Furthermore, recent evidence suggests that immune phenomena may also contribute to the pathogenesis of “segmental vitiligo”, a less common form of the disorder, in which melanocyte loss remains quite localized, often on the face, mostly occurring in children and usually not associated with other autoimmune diseases. Van Geel et al. (2010) described a lymphocytic infiltrate of interferon-γ-producing CD8+ and some CD4+ T cells at the lesional margin in segmental vitiligo, similar to those observed in generalized vitiligo. Although occasionally segmental vitiligo and generalized vitiligo occur in the same families, it is uncertain whether this represents more than mere coincidence; thus, the true pathobiological relationship between generalized vitiligo and segmental vitiligo remains to be elucidated.
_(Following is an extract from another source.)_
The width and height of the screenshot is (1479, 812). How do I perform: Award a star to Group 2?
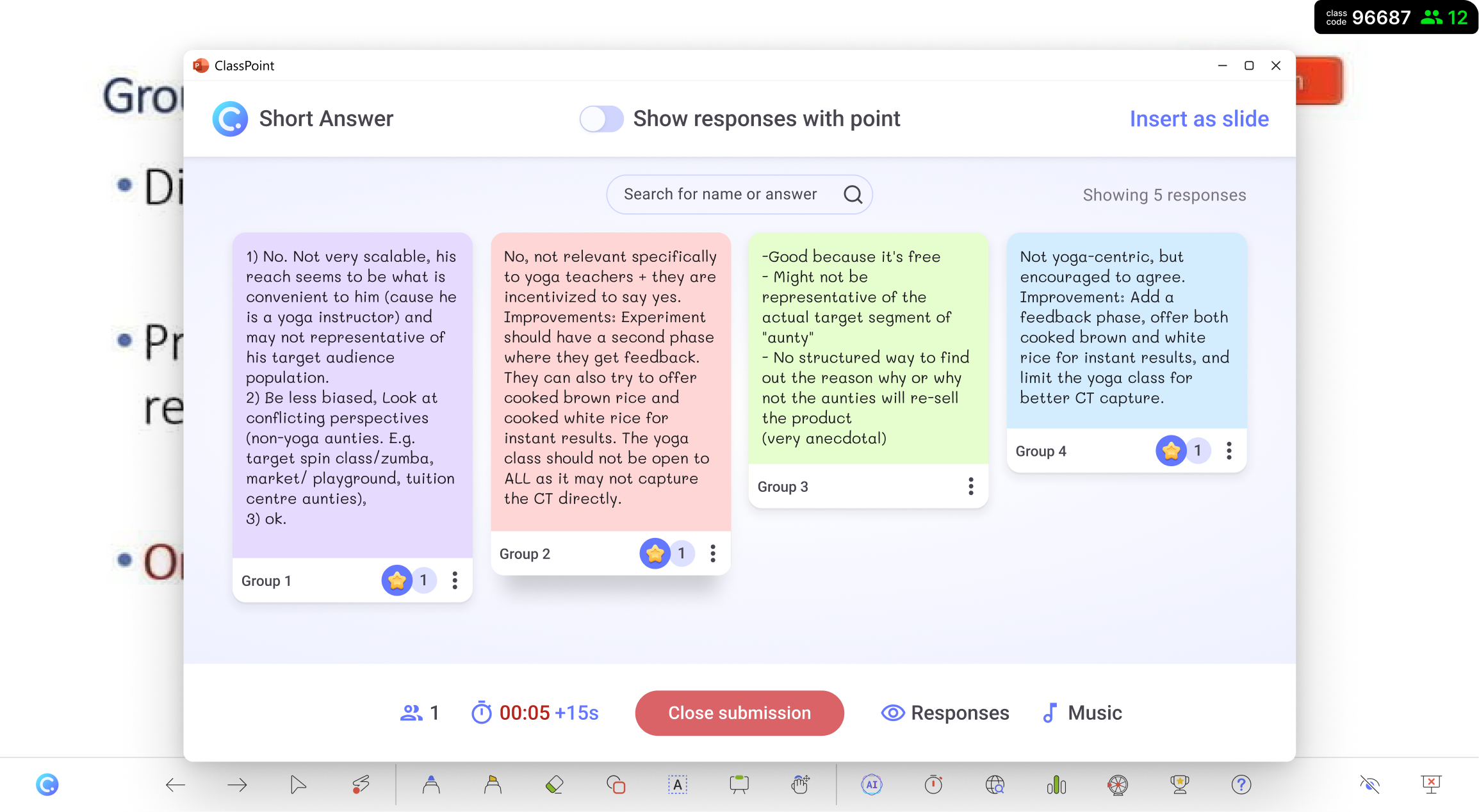[655, 553]

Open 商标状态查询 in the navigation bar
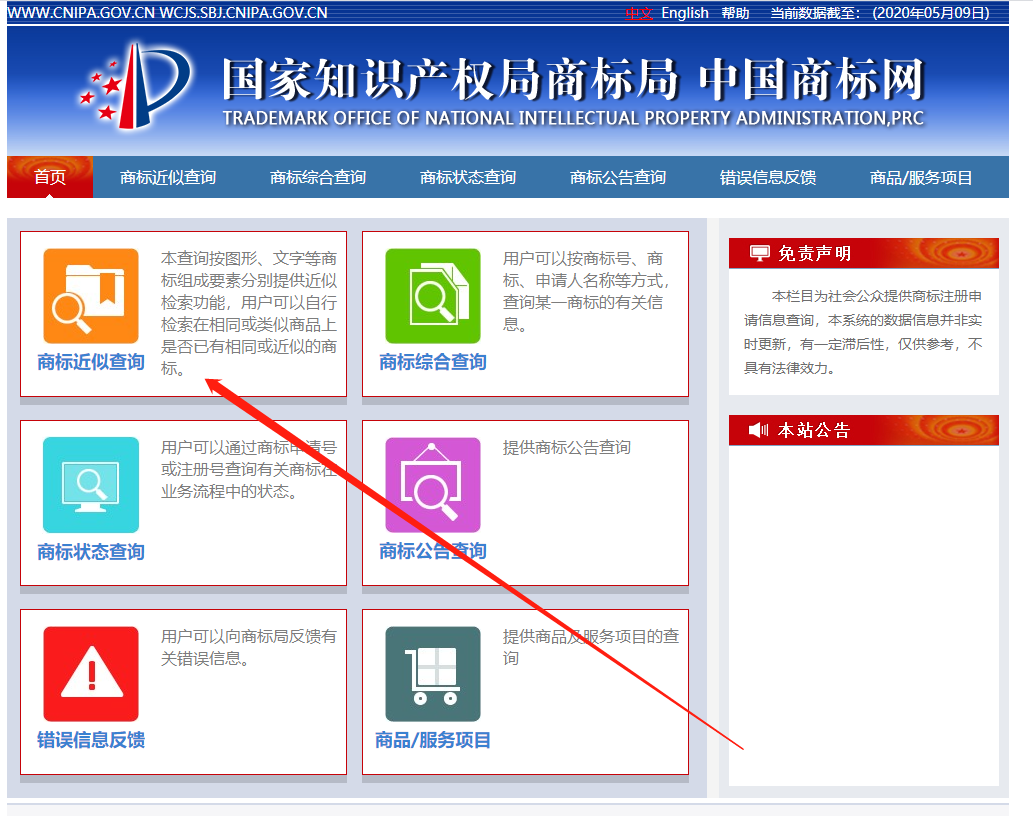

This deeper understanding of vitiligo pathogenesis allows us to anticipate future milestones. Of course, it is hoped that new insights into disease pathogenesis and pathways will provide clues to new drugs or other therapeutic approaches. However, even in the absence of new treatment modalities, such understanding also dictates a reconsideration of the current approaches to vitiligo treatment. Vitiligo is a chronic autoimmune disease. Melanocyte destruction remains ongoing even during attempts at treatment, possibly accounting, in part, for the uneven therapeutic response and long-term clinical course. It may therefore prove optimal to investigate combined approaches to treatment, including both immunosuppressive and immunoregulatory approaches that aim to reduce melanocyte destruction, while also including regenerative approaches that aim to promote melanocyte repopulation of depigmented regions. Likewise, an improved understanding of what vitiligo is also will help clarify what it is not. The first Prime Minister of India, Jawaharlal Nehru, reportedly ranked vitiligo, leprosy, and tuberculosis as the three most important medical problems in India (later citations state malaria rather than tuberculosis). Particularly in India, vitiligo and leprosy have long been confused, with a consequent inappropriate stigmatization of vitiligo. In an effort to combat this erroneous stigmatization, on 27 December 2010, the Indian State of Tamil Nadu issued a Government Order that the terms “ven kushtam” and “ven kuttam”, both meaning “white leprosy” and often used as equivalent to “vitiligo”, should be abandoned. Truly, a milestone for Indian vitiligo patients.